*MATERIAL*
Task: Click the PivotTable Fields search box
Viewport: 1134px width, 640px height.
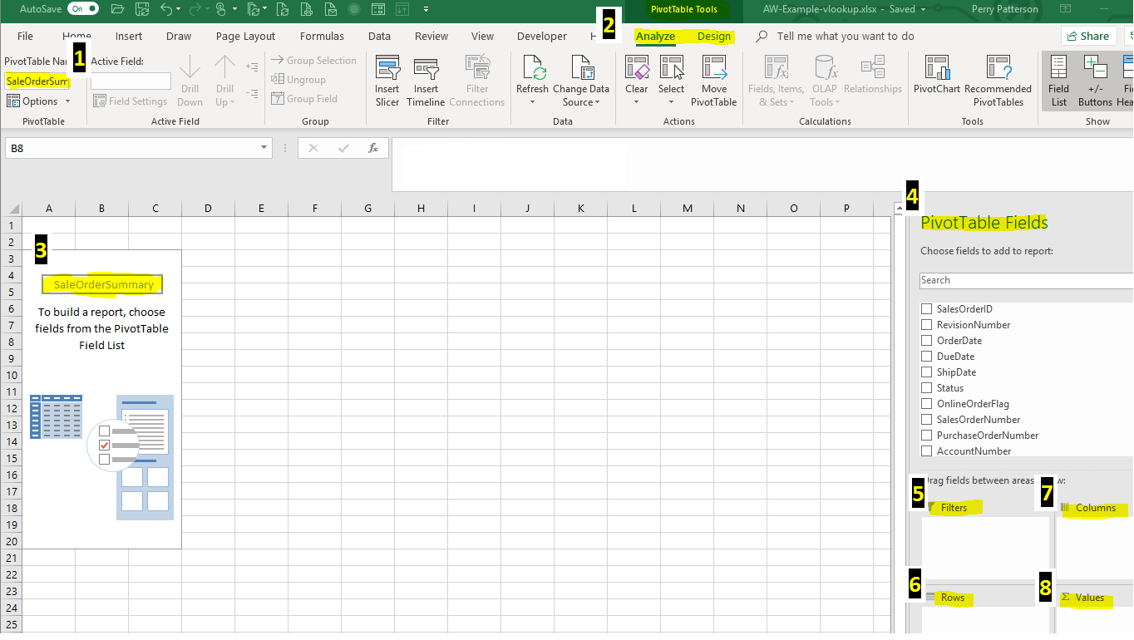Action: tap(1024, 281)
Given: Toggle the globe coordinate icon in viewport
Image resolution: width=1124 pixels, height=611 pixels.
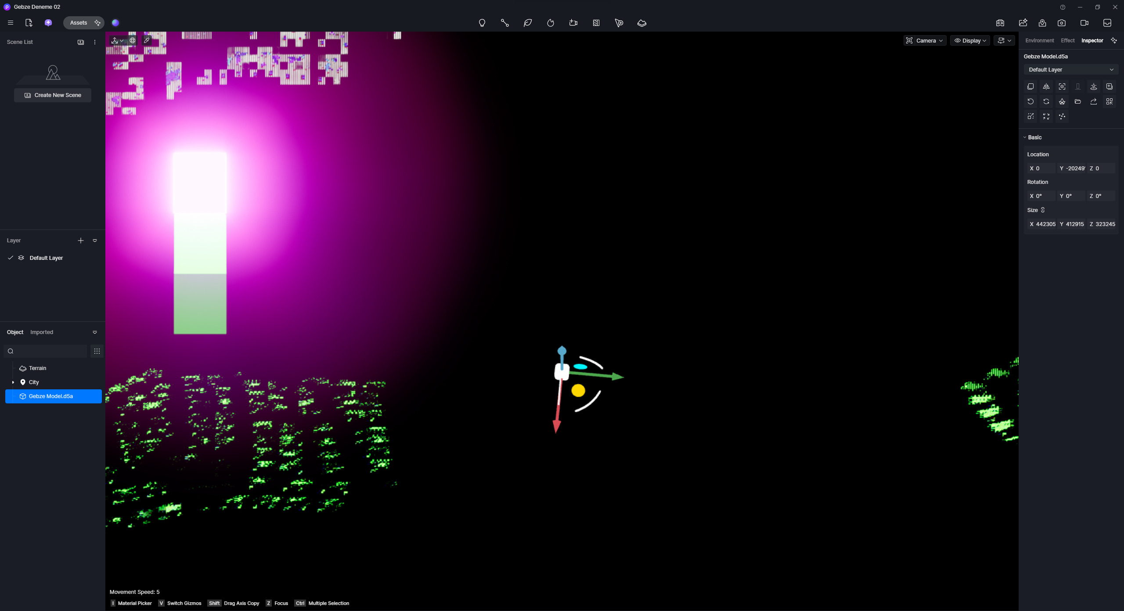Looking at the screenshot, I should 132,40.
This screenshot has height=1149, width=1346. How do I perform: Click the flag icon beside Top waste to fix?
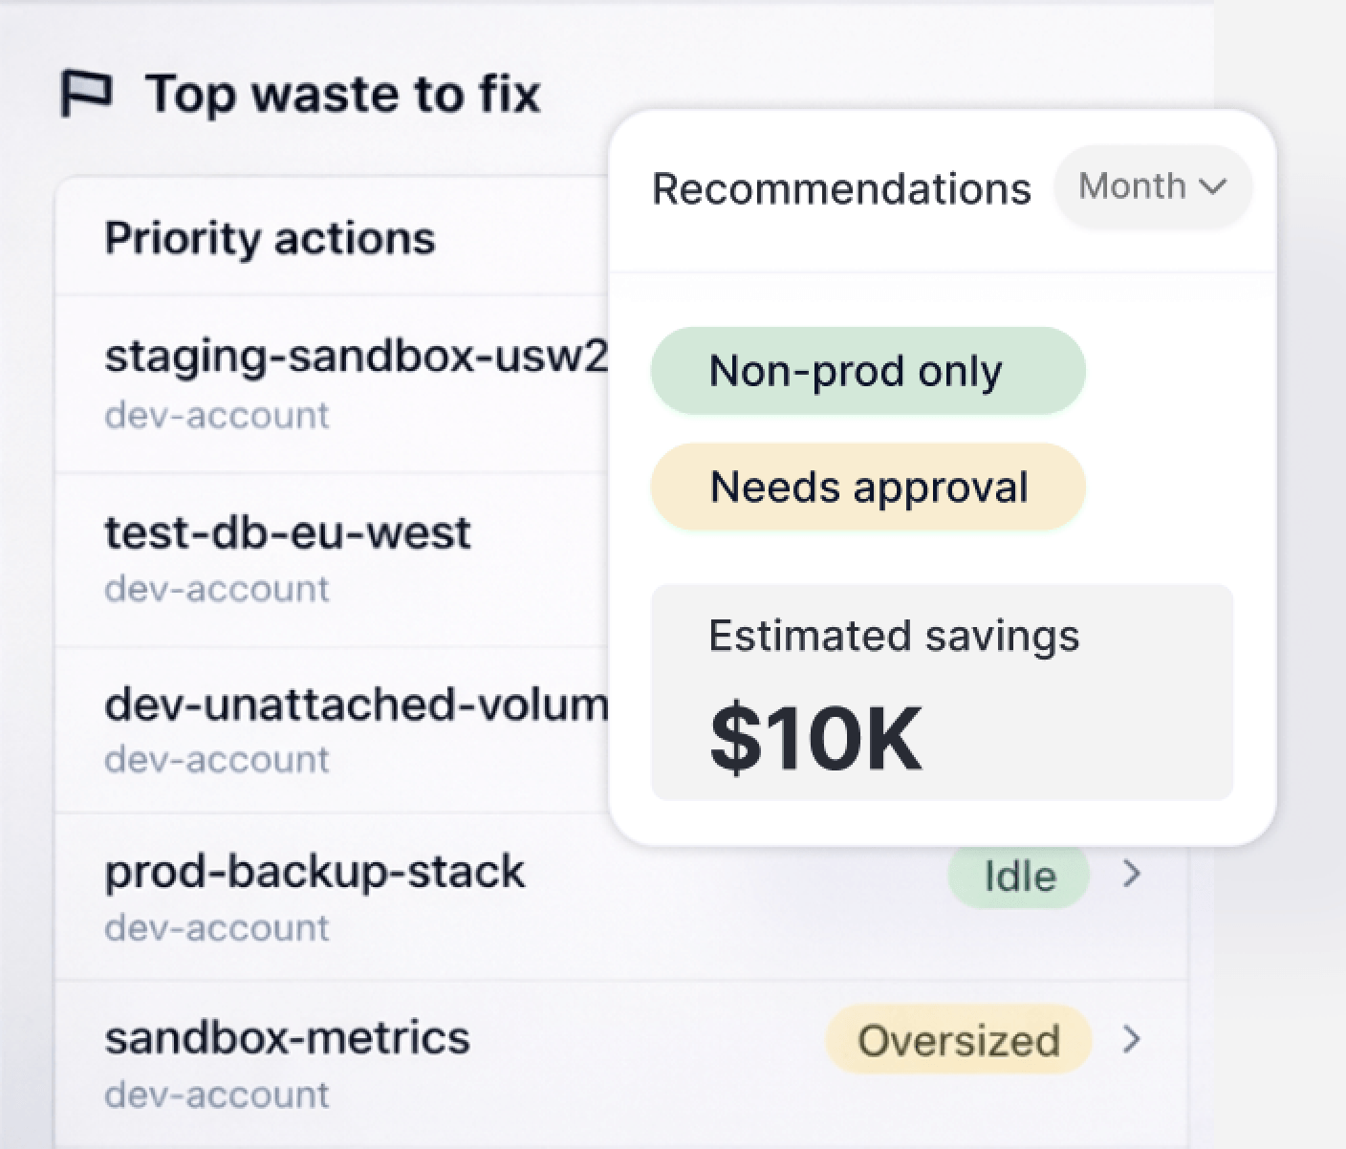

*WHAT IS REQUIRED*
Pick out every line of the items above that contains the word "height", treating uppercase and lowercase letters as different.

*EXPECTED ANSWER*
Viewport: 1134px width, 640px height.
Image resolution: width=1124 pixels, height=611 pixels.
This screenshot has height=1149, width=1346. How do I perform: Click the flag icon beside Top waste to fix?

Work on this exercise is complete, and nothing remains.